» STATED EXERCISE
Reproduce the lines of the listing from the one containing "Screen dimensions: 1175x635" through the one containing "Open the purple", changing "Dictionary" to "Thesaurus" and leaving everything else untouched.

Data entries:
....
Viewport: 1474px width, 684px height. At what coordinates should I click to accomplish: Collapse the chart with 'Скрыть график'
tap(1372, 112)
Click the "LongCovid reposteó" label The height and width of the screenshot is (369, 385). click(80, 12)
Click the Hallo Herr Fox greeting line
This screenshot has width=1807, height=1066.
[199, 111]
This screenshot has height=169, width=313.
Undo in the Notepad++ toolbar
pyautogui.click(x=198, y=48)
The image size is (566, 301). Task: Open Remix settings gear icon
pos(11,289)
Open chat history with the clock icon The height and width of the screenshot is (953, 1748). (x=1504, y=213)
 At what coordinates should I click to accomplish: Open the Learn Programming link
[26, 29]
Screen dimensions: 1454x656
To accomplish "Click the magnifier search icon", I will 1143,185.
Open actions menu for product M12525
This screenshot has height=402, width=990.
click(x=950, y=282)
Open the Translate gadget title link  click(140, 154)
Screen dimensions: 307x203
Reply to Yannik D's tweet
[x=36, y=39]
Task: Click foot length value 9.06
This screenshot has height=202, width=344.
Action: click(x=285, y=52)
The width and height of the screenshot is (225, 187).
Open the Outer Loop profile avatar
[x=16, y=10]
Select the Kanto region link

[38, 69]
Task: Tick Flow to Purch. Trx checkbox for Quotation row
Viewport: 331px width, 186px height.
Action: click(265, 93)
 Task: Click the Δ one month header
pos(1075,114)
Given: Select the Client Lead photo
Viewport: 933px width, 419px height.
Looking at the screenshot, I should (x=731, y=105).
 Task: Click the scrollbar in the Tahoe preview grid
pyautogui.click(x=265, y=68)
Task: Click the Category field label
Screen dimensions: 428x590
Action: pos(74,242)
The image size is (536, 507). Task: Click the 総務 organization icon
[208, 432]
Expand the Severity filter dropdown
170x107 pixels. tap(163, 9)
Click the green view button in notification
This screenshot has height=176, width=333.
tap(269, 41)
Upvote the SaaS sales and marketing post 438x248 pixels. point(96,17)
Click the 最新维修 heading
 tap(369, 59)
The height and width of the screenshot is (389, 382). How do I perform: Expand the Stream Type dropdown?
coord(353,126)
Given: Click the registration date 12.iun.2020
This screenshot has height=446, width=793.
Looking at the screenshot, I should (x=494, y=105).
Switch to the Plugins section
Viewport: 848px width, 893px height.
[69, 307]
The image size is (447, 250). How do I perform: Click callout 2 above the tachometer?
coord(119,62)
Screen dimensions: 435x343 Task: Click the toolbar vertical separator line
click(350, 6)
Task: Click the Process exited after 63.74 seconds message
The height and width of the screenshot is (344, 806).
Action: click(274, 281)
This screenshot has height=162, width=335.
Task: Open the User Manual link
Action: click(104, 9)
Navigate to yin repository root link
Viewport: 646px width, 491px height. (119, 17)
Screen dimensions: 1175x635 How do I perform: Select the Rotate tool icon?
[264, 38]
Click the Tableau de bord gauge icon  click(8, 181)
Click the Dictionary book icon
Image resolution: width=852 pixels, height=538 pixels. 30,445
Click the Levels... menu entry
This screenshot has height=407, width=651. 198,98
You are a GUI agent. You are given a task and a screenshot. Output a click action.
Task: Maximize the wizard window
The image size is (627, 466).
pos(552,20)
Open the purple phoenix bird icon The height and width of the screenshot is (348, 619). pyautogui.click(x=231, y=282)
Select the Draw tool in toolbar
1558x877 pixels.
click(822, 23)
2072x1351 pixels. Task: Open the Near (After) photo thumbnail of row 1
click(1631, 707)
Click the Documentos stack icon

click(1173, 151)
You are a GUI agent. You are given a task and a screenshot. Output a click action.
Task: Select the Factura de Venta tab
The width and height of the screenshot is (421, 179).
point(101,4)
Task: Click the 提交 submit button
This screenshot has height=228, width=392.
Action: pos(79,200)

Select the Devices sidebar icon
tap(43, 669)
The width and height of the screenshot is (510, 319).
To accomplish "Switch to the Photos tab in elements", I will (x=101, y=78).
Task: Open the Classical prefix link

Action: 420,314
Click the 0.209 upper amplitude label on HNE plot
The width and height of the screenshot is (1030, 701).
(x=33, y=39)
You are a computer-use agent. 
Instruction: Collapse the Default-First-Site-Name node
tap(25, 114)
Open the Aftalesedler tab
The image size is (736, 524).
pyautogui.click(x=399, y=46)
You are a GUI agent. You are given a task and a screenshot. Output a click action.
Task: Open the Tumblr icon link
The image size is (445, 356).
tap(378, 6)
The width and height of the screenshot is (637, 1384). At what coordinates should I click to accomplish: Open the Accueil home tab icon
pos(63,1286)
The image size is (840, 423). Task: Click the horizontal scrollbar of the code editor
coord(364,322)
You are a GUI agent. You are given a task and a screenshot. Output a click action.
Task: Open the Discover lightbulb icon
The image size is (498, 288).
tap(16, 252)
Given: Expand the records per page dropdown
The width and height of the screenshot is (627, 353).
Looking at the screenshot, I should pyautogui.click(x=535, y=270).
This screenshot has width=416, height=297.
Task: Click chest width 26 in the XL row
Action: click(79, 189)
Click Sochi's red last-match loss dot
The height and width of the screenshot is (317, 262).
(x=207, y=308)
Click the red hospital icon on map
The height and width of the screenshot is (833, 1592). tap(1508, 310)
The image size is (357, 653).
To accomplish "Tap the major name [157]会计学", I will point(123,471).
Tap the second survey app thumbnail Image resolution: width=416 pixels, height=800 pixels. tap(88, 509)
....
» COMPLETED EXERCISE
Screen dimensions: 1175x635 How do I perform: Select the Rotate tool icon?
[264, 38]
Click the Tableau de bord gauge icon  click(8, 181)
Click the Thesaurus book icon
Image resolution: width=852 pixels, height=538 pixels. 30,445
Click the Levels... menu entry
This screenshot has height=407, width=651. 198,98
You are a GUI agent. You are given a task and a screenshot. Output a click action.
Task: Maximize the wizard window
The image size is (627, 466).
pos(552,20)
Open the purple phoenix bird icon The height and width of the screenshot is (348, 619). pyautogui.click(x=231, y=282)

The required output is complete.